Each line of the records below needs repeating exactly. Skip the pictures.

════════════════════

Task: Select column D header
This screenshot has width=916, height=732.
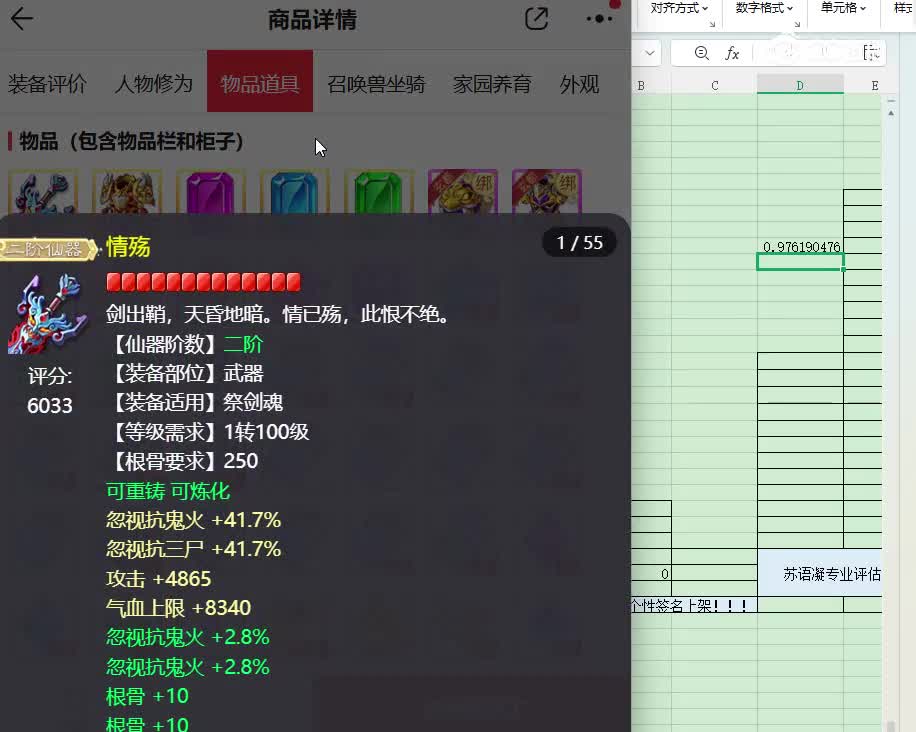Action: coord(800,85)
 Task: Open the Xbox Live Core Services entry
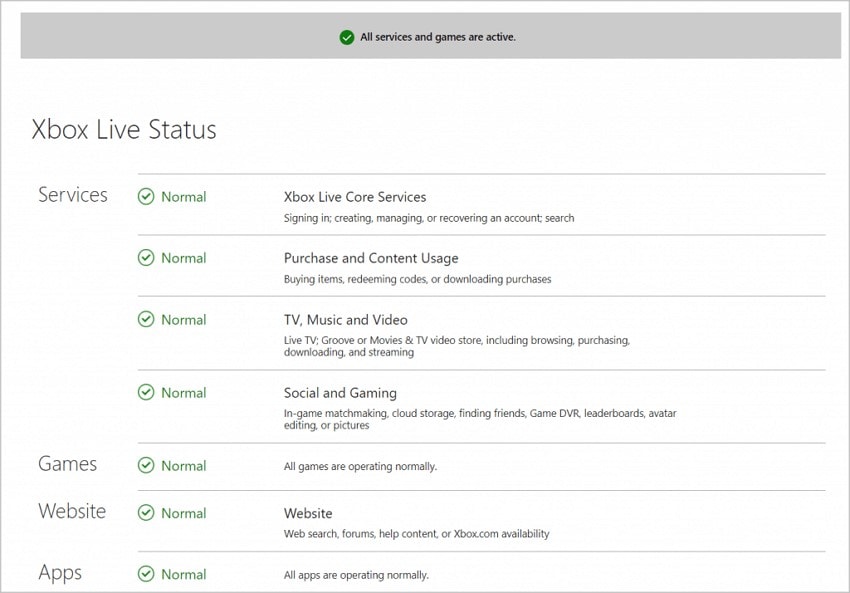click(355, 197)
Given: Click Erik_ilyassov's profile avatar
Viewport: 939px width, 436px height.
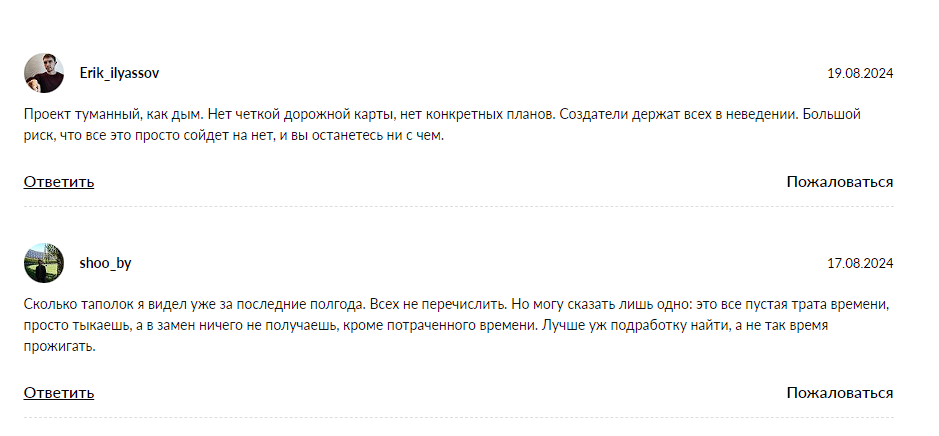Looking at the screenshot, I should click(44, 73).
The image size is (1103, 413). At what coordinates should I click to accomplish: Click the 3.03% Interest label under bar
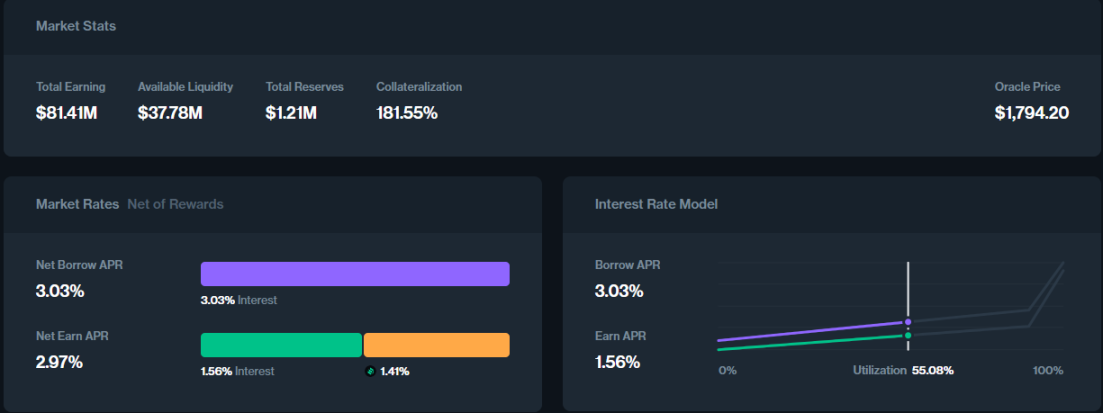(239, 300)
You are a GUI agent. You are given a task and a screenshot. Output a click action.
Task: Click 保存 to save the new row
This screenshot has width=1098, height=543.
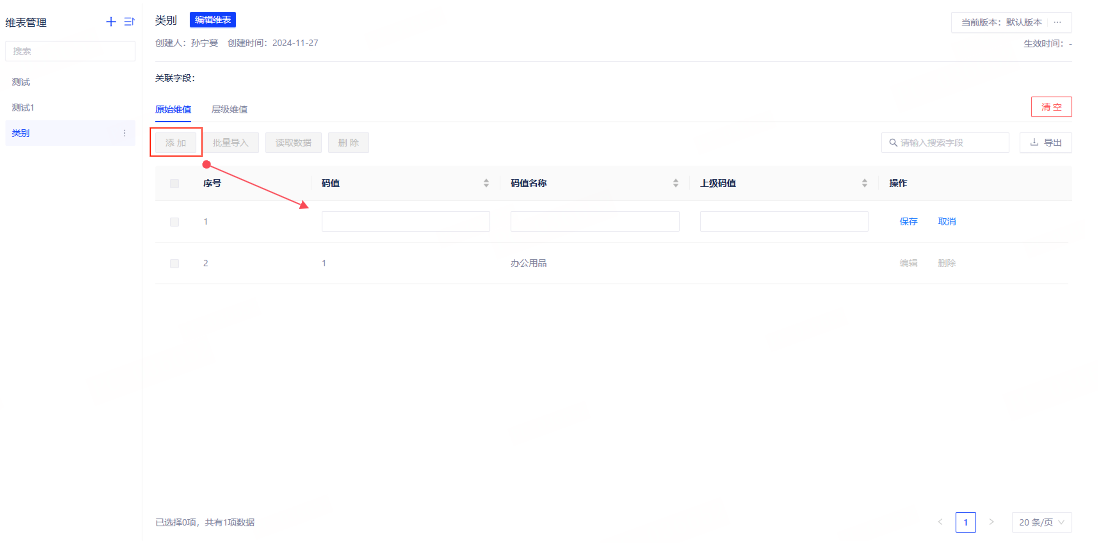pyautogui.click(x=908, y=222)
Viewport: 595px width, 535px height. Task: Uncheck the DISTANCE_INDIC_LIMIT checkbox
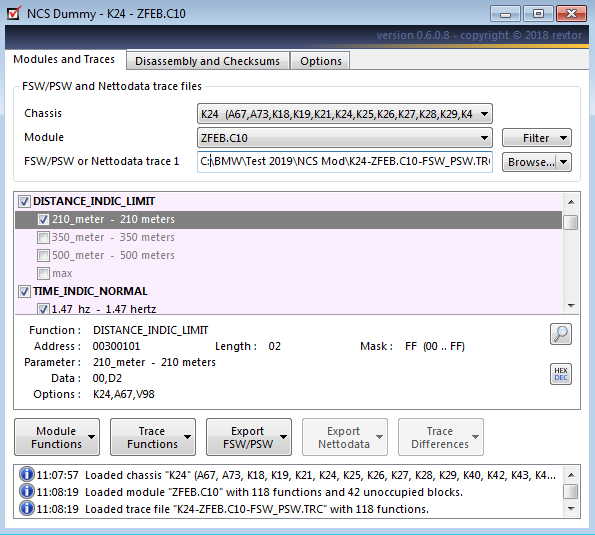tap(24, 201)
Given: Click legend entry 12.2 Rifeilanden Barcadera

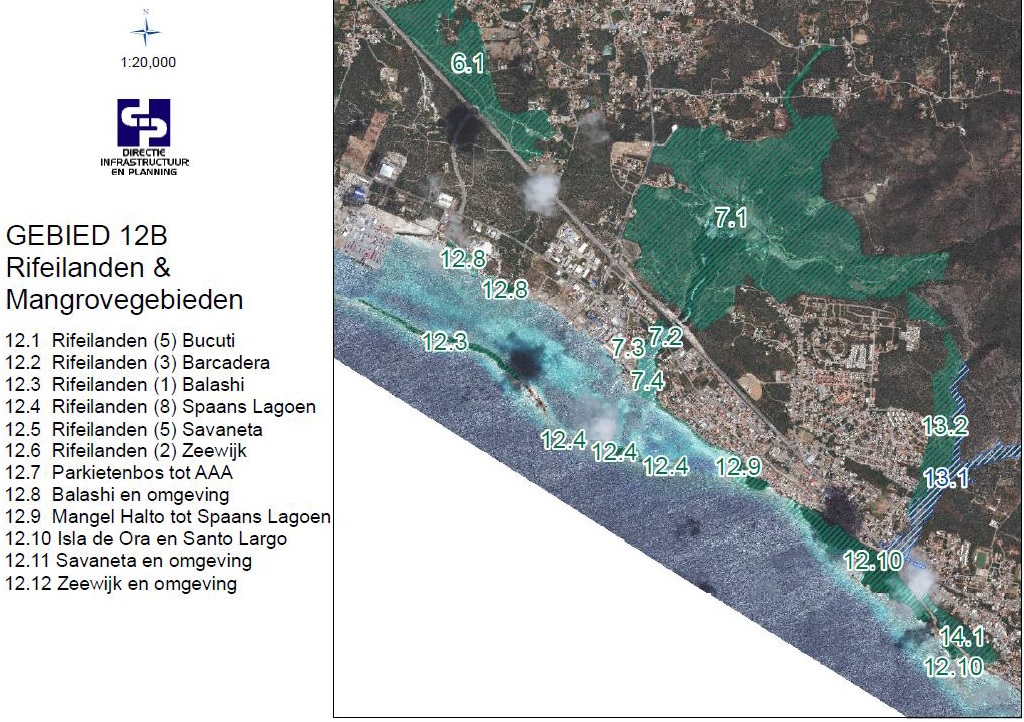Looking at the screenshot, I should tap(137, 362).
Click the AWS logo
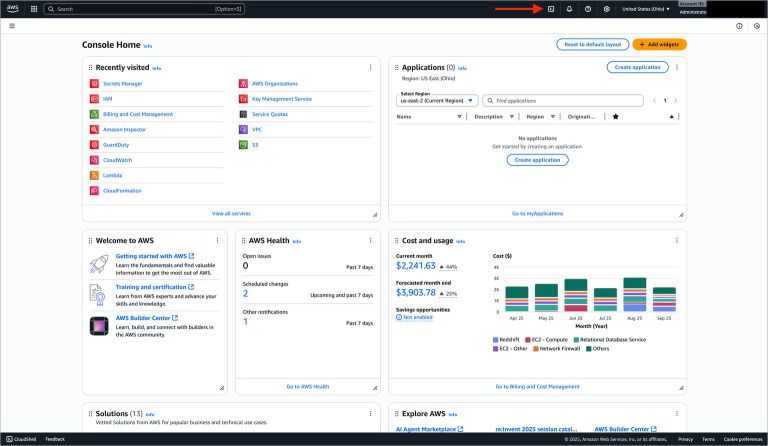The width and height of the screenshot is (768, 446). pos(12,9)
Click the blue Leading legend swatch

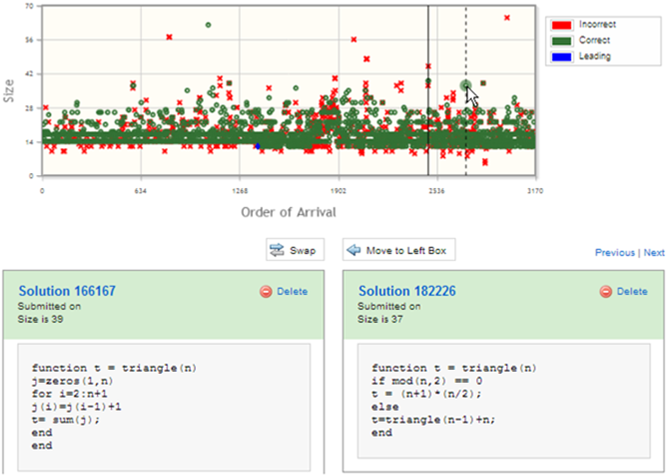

════════════════════

■ **OUTPUT BELOW**:
Task: Select column D header
This screenshot has width=916, height=732.
Action: coord(800,85)
 Task: Open the Xbox Live Core Services entry
click(355, 197)
Given: Click Erik_ilyassov's profile avatar
Viewport: 939px width, 436px height.
Looking at the screenshot, I should click(44, 73).
The image size is (1103, 413). At what coordinates should I click to accomplish: Click the 3.03% Interest label under bar
(239, 300)
You are a GUI agent. You are given a task and a screenshot. Output a click action.
Task: Click 保存 to save the new row
This screenshot has width=1098, height=543.
pyautogui.click(x=908, y=222)
Viewport: 595px width, 535px height. Task: Uncheck the DISTANCE_INDIC_LIMIT checkbox
tap(24, 201)
Given: Click legend entry 12.2 Rifeilanden Barcadera

Looking at the screenshot, I should tap(137, 362).
Click the AWS logo
The width and height of the screenshot is (768, 446). pos(12,9)
Click the blue Leading legend swatch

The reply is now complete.